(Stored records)
########

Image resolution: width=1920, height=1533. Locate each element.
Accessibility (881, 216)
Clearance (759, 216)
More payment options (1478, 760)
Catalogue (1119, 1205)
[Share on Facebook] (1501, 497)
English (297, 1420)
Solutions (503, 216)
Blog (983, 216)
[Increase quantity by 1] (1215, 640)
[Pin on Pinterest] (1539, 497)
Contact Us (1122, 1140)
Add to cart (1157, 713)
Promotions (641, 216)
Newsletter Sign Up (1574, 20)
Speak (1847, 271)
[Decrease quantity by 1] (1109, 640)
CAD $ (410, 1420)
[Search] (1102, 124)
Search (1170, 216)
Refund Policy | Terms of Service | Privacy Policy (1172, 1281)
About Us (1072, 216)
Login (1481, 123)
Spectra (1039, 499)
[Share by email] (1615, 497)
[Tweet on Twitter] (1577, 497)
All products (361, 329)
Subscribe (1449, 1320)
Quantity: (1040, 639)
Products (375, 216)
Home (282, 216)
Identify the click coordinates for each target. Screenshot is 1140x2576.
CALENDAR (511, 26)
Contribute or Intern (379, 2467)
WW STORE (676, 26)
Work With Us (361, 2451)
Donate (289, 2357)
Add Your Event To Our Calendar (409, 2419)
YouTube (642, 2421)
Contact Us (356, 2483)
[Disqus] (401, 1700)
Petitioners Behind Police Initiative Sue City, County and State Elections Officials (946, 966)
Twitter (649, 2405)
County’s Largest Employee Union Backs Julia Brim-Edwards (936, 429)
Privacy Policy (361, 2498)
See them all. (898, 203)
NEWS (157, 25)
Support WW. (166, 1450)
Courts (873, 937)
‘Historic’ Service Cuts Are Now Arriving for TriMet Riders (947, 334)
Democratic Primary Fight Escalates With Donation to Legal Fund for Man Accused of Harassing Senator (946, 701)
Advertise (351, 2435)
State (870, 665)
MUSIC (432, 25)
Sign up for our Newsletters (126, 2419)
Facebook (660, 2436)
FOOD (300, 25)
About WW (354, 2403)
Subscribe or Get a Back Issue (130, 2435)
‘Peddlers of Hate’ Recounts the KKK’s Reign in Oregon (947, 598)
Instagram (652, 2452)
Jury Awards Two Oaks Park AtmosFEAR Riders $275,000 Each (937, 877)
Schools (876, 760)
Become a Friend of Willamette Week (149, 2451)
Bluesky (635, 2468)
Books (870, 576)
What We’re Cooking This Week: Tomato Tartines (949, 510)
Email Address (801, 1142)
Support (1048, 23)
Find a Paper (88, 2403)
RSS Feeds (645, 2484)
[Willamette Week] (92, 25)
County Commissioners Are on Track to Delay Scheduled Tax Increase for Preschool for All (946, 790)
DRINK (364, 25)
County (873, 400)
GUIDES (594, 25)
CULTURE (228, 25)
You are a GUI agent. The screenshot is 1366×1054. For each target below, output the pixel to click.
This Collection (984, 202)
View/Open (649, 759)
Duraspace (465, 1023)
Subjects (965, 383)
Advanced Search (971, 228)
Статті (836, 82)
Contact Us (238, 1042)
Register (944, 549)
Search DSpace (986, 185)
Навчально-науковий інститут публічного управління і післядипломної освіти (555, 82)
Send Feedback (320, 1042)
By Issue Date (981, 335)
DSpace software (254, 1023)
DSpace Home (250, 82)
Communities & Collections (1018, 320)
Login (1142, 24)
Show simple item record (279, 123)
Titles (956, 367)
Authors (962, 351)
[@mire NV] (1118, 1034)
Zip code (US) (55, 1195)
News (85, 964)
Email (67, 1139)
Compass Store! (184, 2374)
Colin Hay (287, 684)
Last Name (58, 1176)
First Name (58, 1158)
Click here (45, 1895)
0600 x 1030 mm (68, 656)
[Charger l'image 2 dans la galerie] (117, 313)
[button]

########

Only certain lines are wanted. Please return exactly those from the top of the data through the line with "Login (1481, 123)".

■ Result:
Image resolution: width=1920, height=1533. Locate each element.
Accessibility (881, 216)
Clearance (759, 216)
More payment options (1478, 760)
Catalogue (1119, 1205)
[Share on Facebook] (1501, 497)
English (297, 1420)
Solutions (503, 216)
Blog (983, 216)
[Increase quantity by 1] (1215, 640)
[Pin on Pinterest] (1539, 497)
Contact Us (1122, 1140)
Add to cart (1157, 713)
Promotions (641, 216)
Newsletter Sign Up (1574, 20)
Speak (1847, 271)
[Decrease quantity by 1] (1109, 640)
CAD $ (410, 1420)
[Search] (1102, 124)
Search (1170, 216)
Refund Policy | Terms of Service | Privacy Policy (1172, 1281)
About Us (1072, 216)
Login (1481, 123)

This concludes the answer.